Entonces, la luz fue suficiente para molestarle y obligarle a despertar.
Tenía la mente y la cabeza pesadas por el sueño, la ropa aún puesta. Ni siquiera se había tapado. Estaba encogido en postura fetal sobre la cama, en el centro de la estancia, abrazado a un cojín de color rojo vino.
Pestañeó, confuso, notando el frío de la habitación, el incómodo vacío de su cabeza. Tenía la sensación de haber tenido un sueño muy profundo y duradero, uno que no alcanzaba a recordar al completo. Imágenes difusas, palabras desordenadas, susurros, rasguños.
Había algo que faltaba, algo que se le escapaba, pero era incapaz de pensar con claridad. Sentía las piernas y los brazos entumecidos, como si hubiera estado en aquella misma postura durante horas; el cuello le dolía y tenía la boca seca.
Se dio la vuelta a duras penas, siendo un trabajo realmente costoso. Su cuerpo se negaba a responder con total coherencia, se negaba a despertar. Parecía que se había pasado una vida y media allí.
Soltó un sonido gutural, un intento frustrado de hablar. Tenía la garganta rasposa y su voz estaba ronca. Alzó la cabeza, se apoyó en el colchón, incorporándose con lentitud y una mueca.
Fue entonces cuando se dio cuenta de que la luz que entraba por entre las cortinas no era la luz del Sol.
Se le disparó la tensión de los músculos, los latidos del corazón. Un débil susurro se escapó, nervioso, de sus labios. Se frotó la cara y se miró las manos al notar que una de ellas dolía. Un corte diagonal se presentaba en su zurda.
De repente, las rodillas empezaron a resquemarle. Se levantó las perneras del pantalón, asustado, viendo aquellos raspones ensangrentados, la piel que se quejaba con insistencia, demandado cuidados y atención.
No escuchaba nada. A su lado, las manecillas del reloj se habían detenido. Lo único que parecía llenar el aire era su corazón.
Hiperventiló, agarrándose del pecho y creyendo que le iba a dar una taquicardia, un ataque.
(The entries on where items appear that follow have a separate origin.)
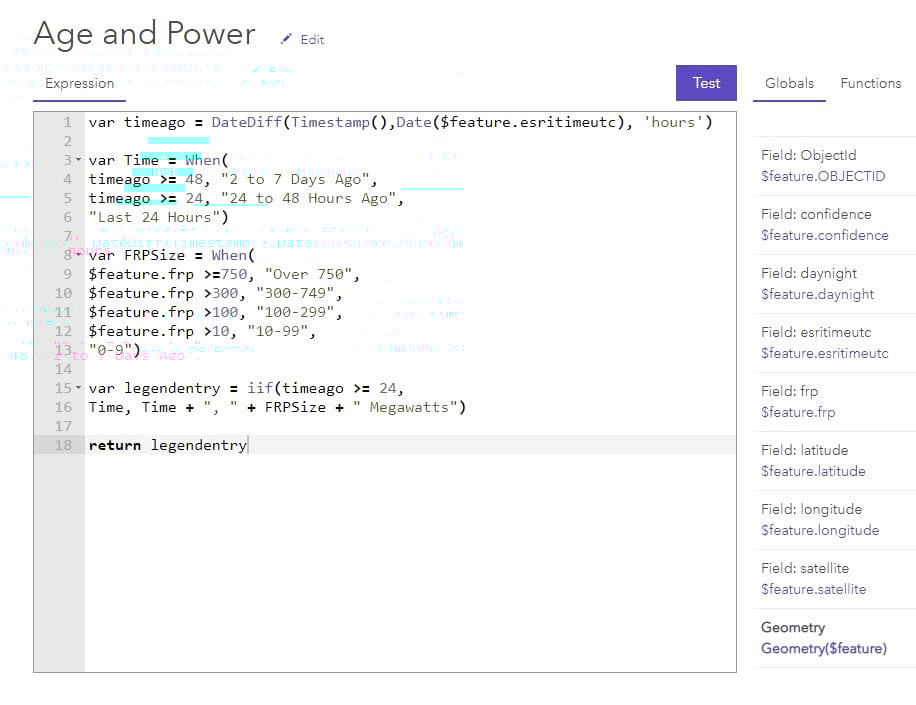Click the $feature.esritimeutc global variable
The height and width of the screenshot is (705, 916).
pyautogui.click(x=824, y=354)
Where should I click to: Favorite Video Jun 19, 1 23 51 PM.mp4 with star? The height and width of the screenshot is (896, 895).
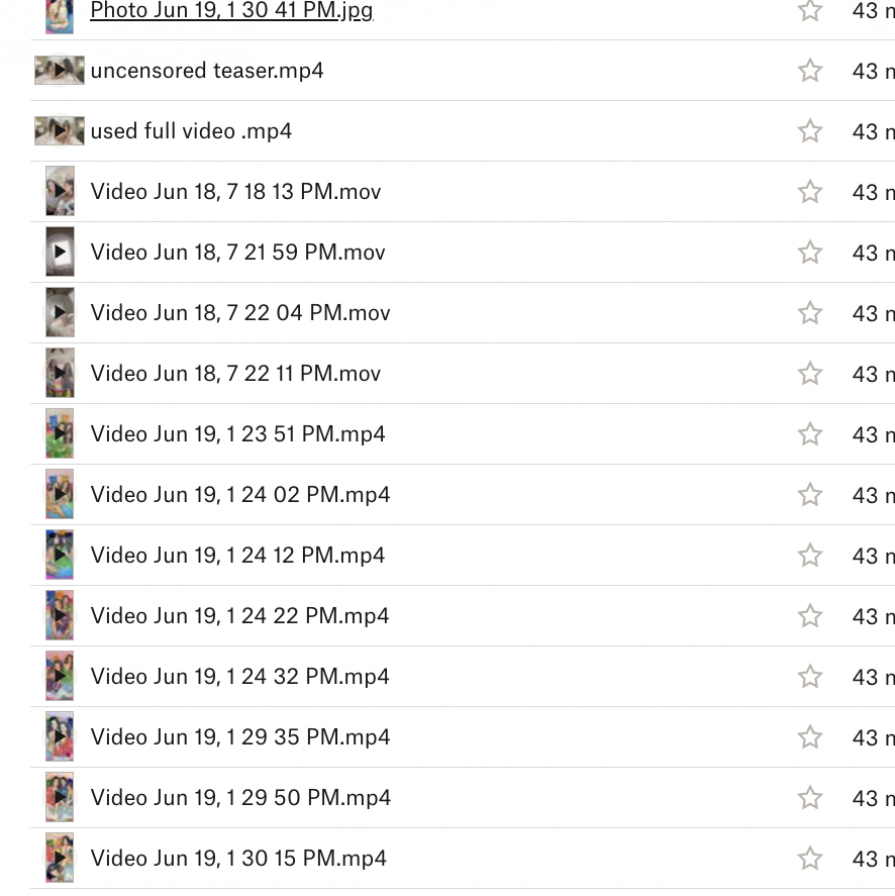point(810,434)
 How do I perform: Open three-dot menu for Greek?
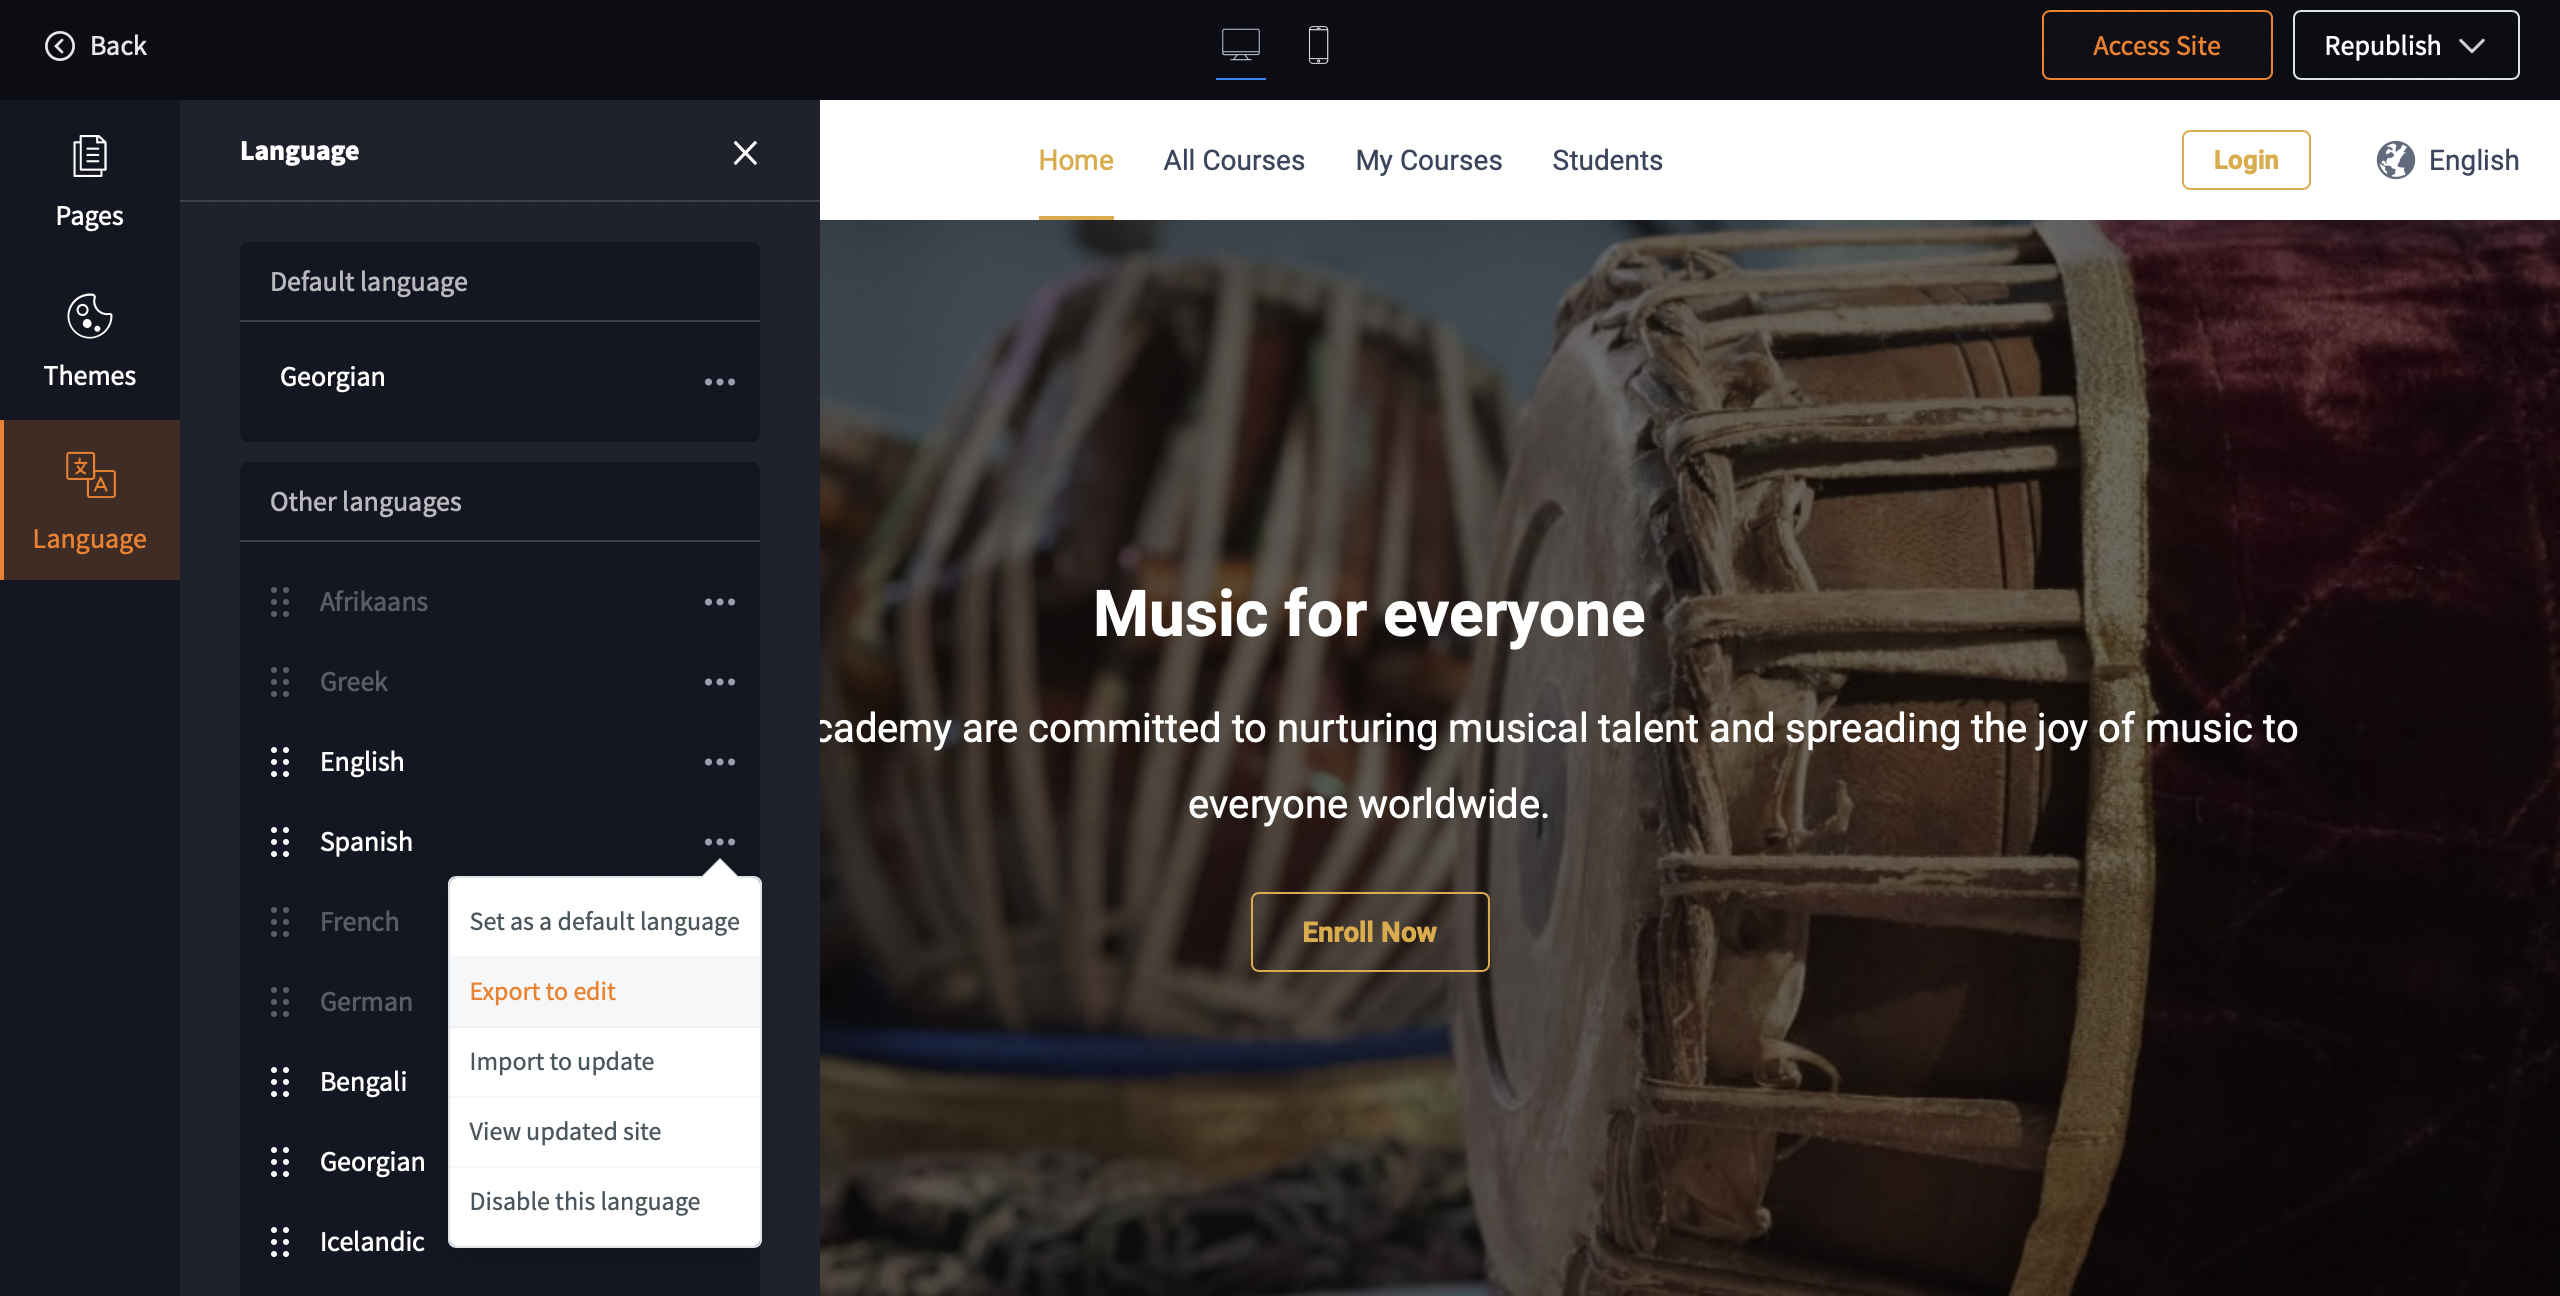(719, 682)
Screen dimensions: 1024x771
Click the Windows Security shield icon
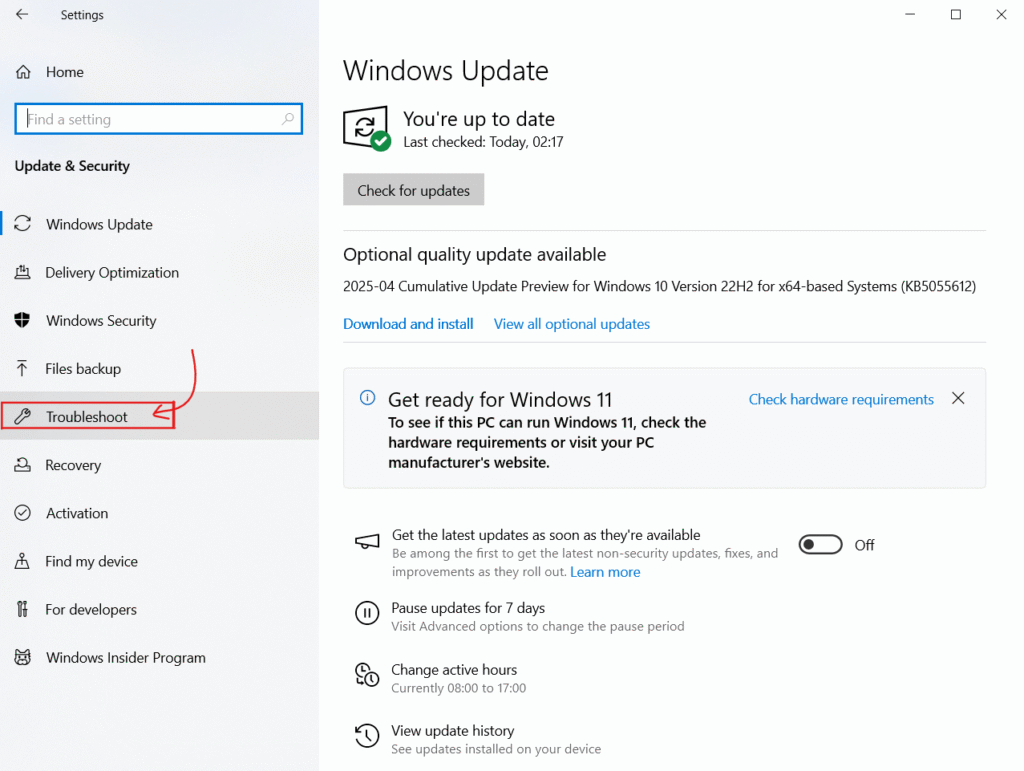tap(23, 321)
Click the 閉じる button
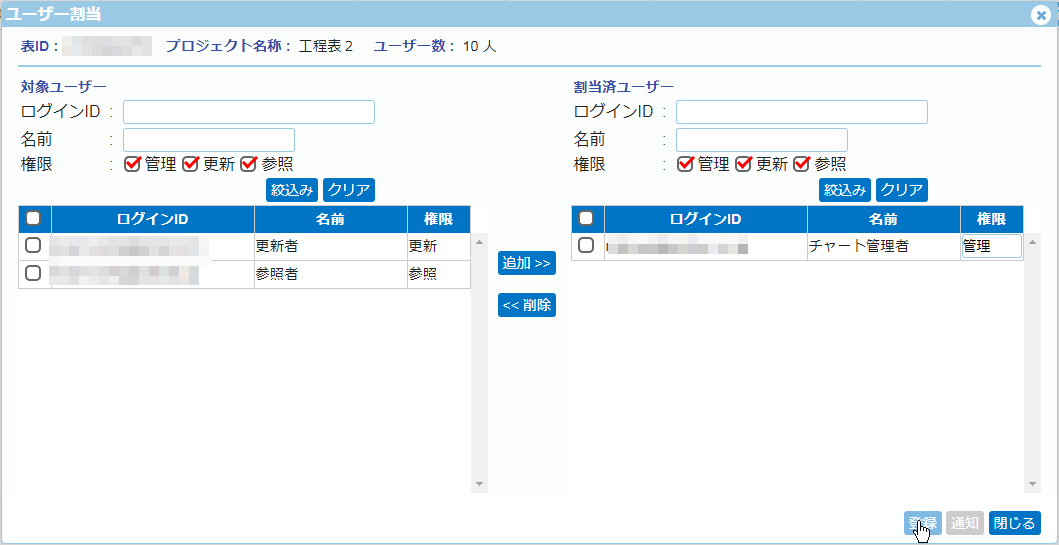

Los recuerdos acudieron a él de golpe, como una bandada de insectos que impactaba contra su rostro con violencia y asco.
—No... —Susurró, tocándose el rostro, la frente. No tenía fiebre. Se pellizcó el brazo con fuerza. No era un sueño. —Joder, no...
Tenía los ojos llenos de lágrimas, se sintió inseguro en aquella habitación, demasiado grande para él solo. Aquello era una pesadilla, tenía que serlo.
Encendió la luz en un interruptor cercano, viendo cómo la estancia se iluminaba. A los pies de la cama estaba la cámara polaroid.
Y el reloj marcaba las tres y cinco de la madrugada.
Sollozó, pegándose al cabecero, abrazando sus piernas contra el pecho. Miró a su alrededor, completamente paranoico, atrapado en un bucle de miedo y terror. Un lamento se formó en su garganta, un lastimero gemido de alguien herido en batalla.
Se limpió la cara, con cuidado de no hacerse más daño. Los zapatos estaban en el suelo, esperando a ser ocupados, y tenía puestos sus calcetines con rayas blancas y negras.
Todo estaba justo como la noche anterior. Como aquella misma.
Gruñó, tratando de detener sus lágrimas.
—Eres un cobarde de mierda. —Soltó, frustrado consigo mismo. Intentando tranquilizarse de algún modo. —Te odio.
Apretó con fuerza su mano izquierda con una mueca de dolor. Tenía que hacer algo.